BEGIN MATERIAL FOR THE TASK

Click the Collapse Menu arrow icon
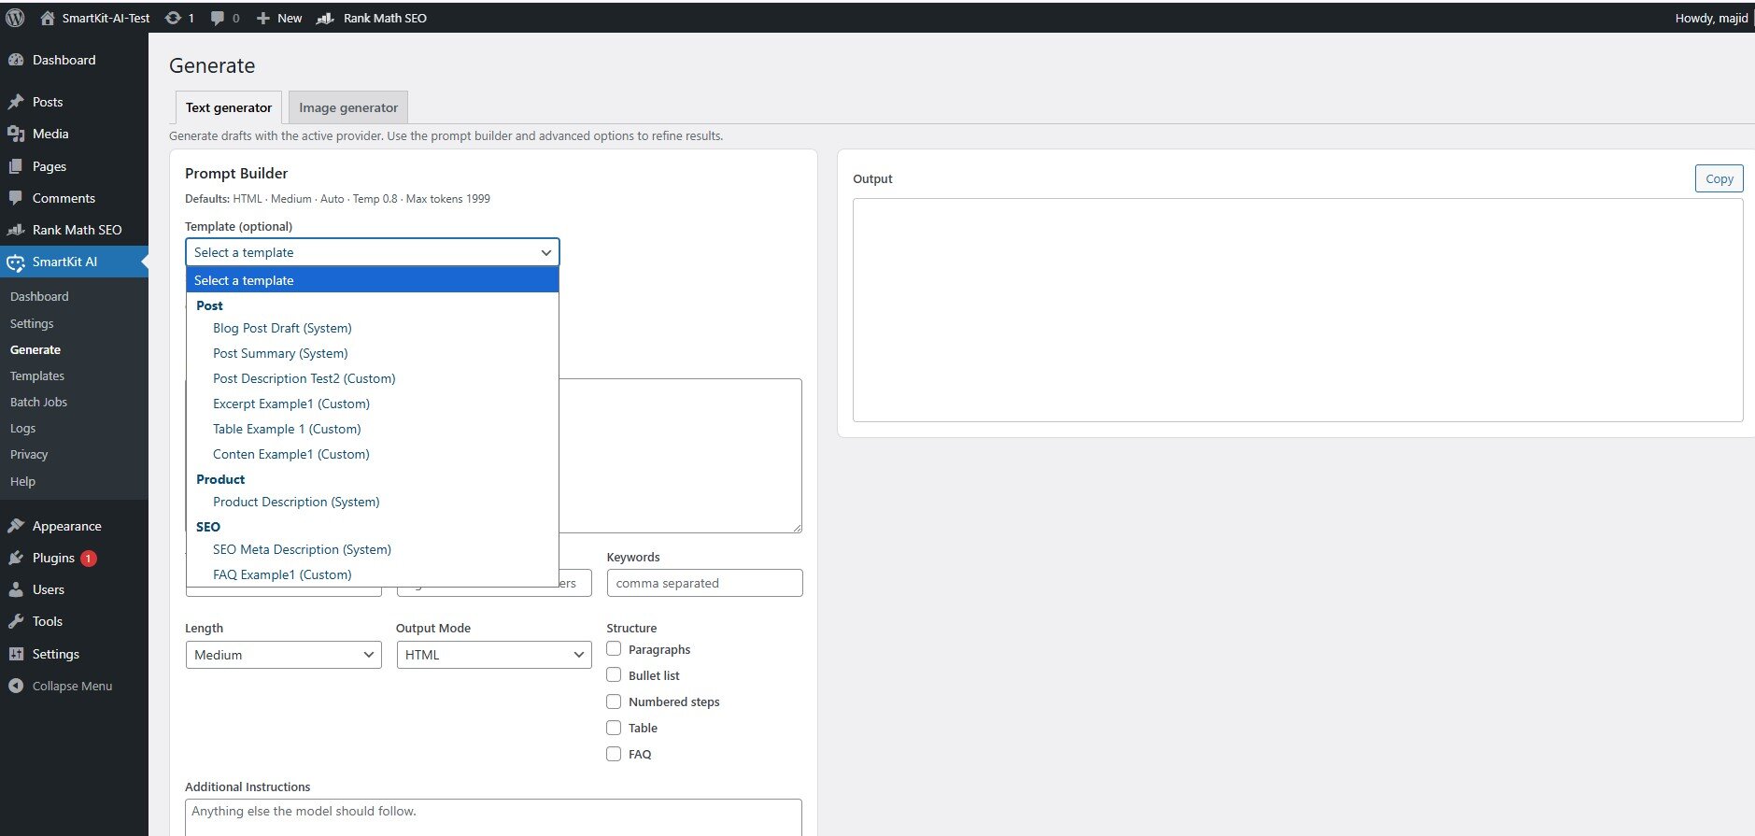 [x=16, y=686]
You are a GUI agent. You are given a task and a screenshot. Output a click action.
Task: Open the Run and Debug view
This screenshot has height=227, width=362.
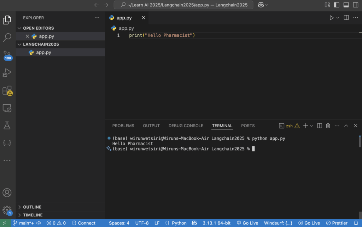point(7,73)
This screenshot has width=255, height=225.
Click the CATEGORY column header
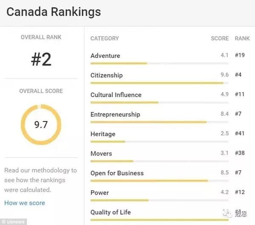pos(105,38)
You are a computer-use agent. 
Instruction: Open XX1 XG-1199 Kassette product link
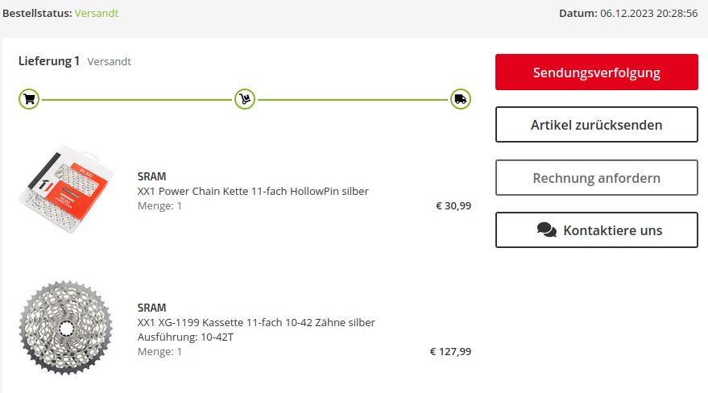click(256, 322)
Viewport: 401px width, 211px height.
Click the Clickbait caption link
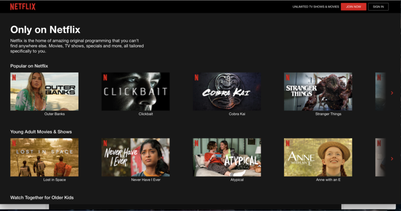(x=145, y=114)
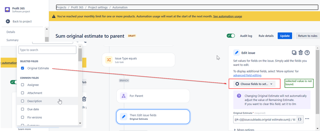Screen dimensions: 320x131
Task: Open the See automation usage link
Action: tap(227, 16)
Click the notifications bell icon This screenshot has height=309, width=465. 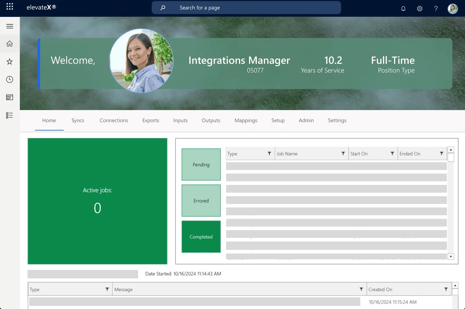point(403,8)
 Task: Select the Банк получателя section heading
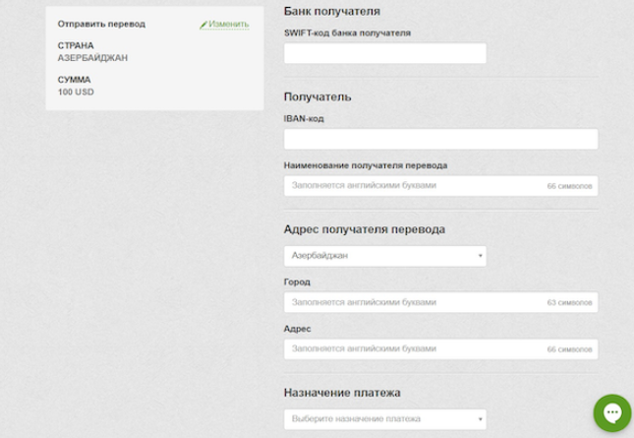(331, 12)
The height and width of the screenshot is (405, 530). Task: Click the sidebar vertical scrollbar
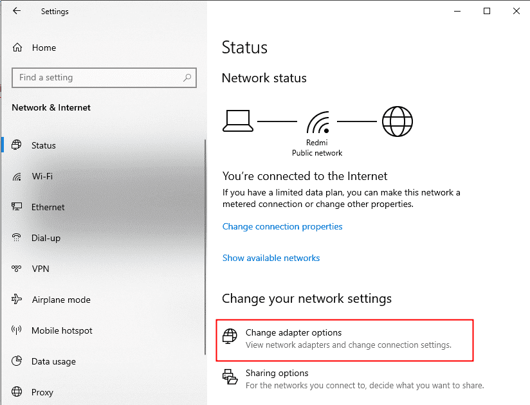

END MATERIAL FOR THE TASK

• _INSTRUCTIONS TO FOLLOW_:
What lines in the data hold the word "agent"? Return them.

• _WRITTEN RESPONSE_:
You are a GUI agent. You are given a task and a screenshot. Output a click action.
You are a computer-use agent. 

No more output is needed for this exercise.